BEGIN
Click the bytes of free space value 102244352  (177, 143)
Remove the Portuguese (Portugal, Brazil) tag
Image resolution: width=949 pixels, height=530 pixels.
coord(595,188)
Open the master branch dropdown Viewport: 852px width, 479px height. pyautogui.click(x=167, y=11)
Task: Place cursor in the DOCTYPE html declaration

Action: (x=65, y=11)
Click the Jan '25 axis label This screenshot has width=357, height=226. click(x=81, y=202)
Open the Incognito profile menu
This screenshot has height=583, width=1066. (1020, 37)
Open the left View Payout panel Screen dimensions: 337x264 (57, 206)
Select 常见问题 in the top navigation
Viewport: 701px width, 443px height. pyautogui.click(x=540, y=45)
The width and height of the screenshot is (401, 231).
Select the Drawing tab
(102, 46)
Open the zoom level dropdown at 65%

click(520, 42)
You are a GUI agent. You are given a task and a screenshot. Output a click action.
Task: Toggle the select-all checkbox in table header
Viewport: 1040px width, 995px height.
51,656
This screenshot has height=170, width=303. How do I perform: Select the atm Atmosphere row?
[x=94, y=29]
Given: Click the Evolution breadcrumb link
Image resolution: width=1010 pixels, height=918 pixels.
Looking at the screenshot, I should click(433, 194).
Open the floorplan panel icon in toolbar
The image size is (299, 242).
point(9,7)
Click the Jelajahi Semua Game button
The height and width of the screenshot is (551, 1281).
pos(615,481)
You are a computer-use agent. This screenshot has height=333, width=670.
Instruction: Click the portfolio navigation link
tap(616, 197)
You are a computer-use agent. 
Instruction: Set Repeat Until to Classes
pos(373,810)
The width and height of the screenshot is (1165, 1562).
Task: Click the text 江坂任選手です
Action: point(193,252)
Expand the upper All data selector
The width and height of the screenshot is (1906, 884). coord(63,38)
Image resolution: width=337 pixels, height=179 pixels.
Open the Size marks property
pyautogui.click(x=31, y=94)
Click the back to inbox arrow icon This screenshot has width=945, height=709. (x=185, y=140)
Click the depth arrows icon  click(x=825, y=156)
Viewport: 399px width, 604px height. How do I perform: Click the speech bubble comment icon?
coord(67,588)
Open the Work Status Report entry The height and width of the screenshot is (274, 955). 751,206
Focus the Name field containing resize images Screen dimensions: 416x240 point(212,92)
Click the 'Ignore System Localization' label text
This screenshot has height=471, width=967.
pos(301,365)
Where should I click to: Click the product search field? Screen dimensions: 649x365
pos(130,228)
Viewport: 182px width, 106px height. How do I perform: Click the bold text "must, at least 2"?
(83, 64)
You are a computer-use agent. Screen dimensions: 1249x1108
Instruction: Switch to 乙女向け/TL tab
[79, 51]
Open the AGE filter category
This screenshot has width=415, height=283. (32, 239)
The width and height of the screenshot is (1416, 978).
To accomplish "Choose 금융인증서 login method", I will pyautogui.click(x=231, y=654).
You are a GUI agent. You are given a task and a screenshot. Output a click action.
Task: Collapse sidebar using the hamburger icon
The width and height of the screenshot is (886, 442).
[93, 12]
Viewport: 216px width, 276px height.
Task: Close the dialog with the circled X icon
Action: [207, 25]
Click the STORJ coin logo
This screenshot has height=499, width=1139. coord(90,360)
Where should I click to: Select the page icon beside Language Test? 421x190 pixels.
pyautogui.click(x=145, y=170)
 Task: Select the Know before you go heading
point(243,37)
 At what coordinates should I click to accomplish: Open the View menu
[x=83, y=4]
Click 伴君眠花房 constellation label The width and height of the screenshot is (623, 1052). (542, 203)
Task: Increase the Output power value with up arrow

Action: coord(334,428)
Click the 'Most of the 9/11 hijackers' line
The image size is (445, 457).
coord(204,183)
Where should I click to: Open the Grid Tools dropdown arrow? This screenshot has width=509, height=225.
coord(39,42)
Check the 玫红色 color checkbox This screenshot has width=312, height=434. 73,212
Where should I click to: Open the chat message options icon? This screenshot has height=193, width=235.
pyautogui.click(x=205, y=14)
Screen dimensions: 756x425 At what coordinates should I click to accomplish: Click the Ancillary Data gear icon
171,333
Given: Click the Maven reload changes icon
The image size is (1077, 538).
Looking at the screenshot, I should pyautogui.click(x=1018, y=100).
END
Directions for this task: Reproduce all of the material above, replacing every occurrence of "dropdown" with "drop-down menu" and leaving everything else unchanged.

Output:
Click the bytes of free space value 102244352  (177, 143)
Remove the Portuguese (Portugal, Brazil) tag
Image resolution: width=949 pixels, height=530 pixels.
coord(595,188)
Open the master branch drop-down menu Viewport: 852px width, 479px height. pyautogui.click(x=167, y=11)
Task: Place cursor in the DOCTYPE html declaration

Action: (x=65, y=11)
Click the Jan '25 axis label This screenshot has width=357, height=226. click(x=81, y=202)
Open the Incognito profile menu
This screenshot has height=583, width=1066. (1020, 37)
Open the left View Payout panel Screen dimensions: 337x264 (57, 206)
Select 常见问题 in the top navigation
Viewport: 701px width, 443px height. pyautogui.click(x=540, y=45)
The width and height of the screenshot is (401, 231).
Select the Drawing tab
(102, 46)
Open the zoom level drop-down menu at 65%

click(520, 42)
You are a GUI agent. You are given a task and a screenshot. Output a click action.
Task: Toggle the select-all checkbox in table header
Viewport: 1040px width, 995px height.
51,656
This screenshot has height=170, width=303. How do I perform: Select the atm Atmosphere row?
[x=94, y=29]
Given: Click the Evolution breadcrumb link
Image resolution: width=1010 pixels, height=918 pixels.
Looking at the screenshot, I should click(433, 194).
Open the floorplan panel icon in toolbar
The image size is (299, 242).
point(9,7)
Click the Jelajahi Semua Game button
The height and width of the screenshot is (551, 1281).
pos(615,481)
You are a computer-use agent. This screenshot has height=333, width=670.
Instruction: Click the portfolio navigation link
tap(616, 197)
You are a computer-use agent. 
Instruction: Set Repeat Until to Classes
pos(373,810)
The width and height of the screenshot is (1165, 1562).
Task: Click the text 江坂任選手です
Action: point(193,252)
Expand the upper All data selector
The width and height of the screenshot is (1906, 884). coord(63,38)
Image resolution: width=337 pixels, height=179 pixels.
Open the Size marks property
pyautogui.click(x=31, y=94)
Click the back to inbox arrow icon This screenshot has width=945, height=709. (x=185, y=140)
Click the depth arrows icon  click(x=825, y=156)
Viewport: 399px width, 604px height. How do I perform: Click the speech bubble comment icon?
coord(67,588)
Open the Work Status Report entry The height and width of the screenshot is (274, 955). 751,206
Focus the Name field containing resize images Screen dimensions: 416x240 point(212,92)
Click the 'Ignore System Localization' label text
This screenshot has height=471, width=967.
pos(301,365)
Where should I click to: Click the product search field? Screen dimensions: 649x365
pos(130,228)
Viewport: 182px width, 106px height. How do I perform: Click the bold text "must, at least 2"?
(83, 64)
You are a computer-use agent. Screen dimensions: 1249x1108
Instruction: Switch to 乙女向け/TL tab
[79, 51]
Open the AGE filter category
This screenshot has width=415, height=283. (32, 239)
The width and height of the screenshot is (1416, 978).
To accomplish "Choose 금융인증서 login method", I will pyautogui.click(x=231, y=654).
You are a GUI agent. You are given a task and a screenshot. Output a click action.
Task: Collapse sidebar using the hamburger icon
The width and height of the screenshot is (886, 442).
[93, 12]
Viewport: 216px width, 276px height.
Task: Close the dialog with the circled X icon
Action: [207, 25]
Click the STORJ coin logo
This screenshot has height=499, width=1139. coord(90,360)
Where should I click to: Select the page icon beside Language Test? 421x190 pixels.
pyautogui.click(x=145, y=170)
 Task: Select the Know before you go heading
point(243,37)
 At what coordinates should I click to accomplish: Open the View menu
[x=83, y=4]
Click 伴君眠花房 constellation label The width and height of the screenshot is (623, 1052). (542, 203)
Task: Increase the Output power value with up arrow

Action: coord(334,428)
Click the 'Most of the 9/11 hijackers' line
The image size is (445, 457).
coord(204,183)
Where should I click to: Open the Grid Tools drop-down menu arrow? This screenshot has width=509, height=225.
coord(39,42)
Check the 玫红色 color checkbox This screenshot has width=312, height=434. 73,212
Where should I click to: Open the chat message options icon? This screenshot has height=193, width=235.
pyautogui.click(x=205, y=14)
Screen dimensions: 756x425 At what coordinates should I click to accomplish: Click the Ancillary Data gear icon
171,333
Given: Click the Maven reload changes icon
The image size is (1077, 538).
Looking at the screenshot, I should pyautogui.click(x=1018, y=100).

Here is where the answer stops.